◆ Your task
Lines to be reproduced exactly: the one that holds "The image size is (700, 476)." and all those after it through the end of the data. Include no others.

Records from a data collection:
┌────────
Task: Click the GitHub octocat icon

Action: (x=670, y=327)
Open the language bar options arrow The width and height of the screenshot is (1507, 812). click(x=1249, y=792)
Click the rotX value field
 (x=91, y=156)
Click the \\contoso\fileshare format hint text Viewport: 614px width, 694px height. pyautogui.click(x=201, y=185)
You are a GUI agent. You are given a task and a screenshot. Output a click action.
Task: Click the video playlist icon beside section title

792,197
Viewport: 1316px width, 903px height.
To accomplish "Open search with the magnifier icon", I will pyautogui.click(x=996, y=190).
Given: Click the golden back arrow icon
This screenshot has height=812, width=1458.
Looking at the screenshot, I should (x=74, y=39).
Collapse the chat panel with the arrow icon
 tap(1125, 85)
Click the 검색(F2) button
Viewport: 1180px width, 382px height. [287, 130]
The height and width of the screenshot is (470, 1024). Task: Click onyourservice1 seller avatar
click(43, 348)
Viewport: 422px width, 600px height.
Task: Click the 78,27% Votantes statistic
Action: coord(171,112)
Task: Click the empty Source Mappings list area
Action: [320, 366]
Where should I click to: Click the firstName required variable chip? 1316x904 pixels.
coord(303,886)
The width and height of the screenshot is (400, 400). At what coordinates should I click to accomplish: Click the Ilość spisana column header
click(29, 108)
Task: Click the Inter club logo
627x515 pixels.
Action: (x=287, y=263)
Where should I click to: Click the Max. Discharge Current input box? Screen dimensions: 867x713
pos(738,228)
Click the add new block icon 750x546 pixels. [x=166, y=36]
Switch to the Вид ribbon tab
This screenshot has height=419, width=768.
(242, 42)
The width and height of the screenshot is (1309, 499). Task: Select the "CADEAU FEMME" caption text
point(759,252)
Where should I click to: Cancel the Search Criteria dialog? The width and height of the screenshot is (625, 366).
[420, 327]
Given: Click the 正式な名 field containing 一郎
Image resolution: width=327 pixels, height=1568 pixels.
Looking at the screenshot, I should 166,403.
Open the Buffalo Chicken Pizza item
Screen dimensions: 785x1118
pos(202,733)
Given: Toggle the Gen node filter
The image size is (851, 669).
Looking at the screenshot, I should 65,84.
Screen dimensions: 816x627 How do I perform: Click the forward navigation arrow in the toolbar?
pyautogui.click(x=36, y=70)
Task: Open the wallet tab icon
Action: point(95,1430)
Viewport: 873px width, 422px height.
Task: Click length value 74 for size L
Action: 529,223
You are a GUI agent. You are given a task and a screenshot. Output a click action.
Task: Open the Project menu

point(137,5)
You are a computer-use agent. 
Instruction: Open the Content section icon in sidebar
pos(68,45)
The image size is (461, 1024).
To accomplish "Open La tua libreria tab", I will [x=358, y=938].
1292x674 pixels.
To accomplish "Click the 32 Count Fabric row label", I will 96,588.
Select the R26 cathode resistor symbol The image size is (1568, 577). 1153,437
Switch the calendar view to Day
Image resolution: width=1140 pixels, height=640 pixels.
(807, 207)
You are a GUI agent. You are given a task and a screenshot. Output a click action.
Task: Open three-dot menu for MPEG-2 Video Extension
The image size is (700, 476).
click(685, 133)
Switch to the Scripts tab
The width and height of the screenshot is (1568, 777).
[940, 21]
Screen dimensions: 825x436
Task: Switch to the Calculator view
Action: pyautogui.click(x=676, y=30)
└────────
◆ Answer space
The image size is (700, 476).
click(685, 133)
Switch to the Scripts tab
The width and height of the screenshot is (1568, 777).
[940, 21]
Screen dimensions: 825x436
Task: Switch to the Calculator view
Action: pyautogui.click(x=676, y=30)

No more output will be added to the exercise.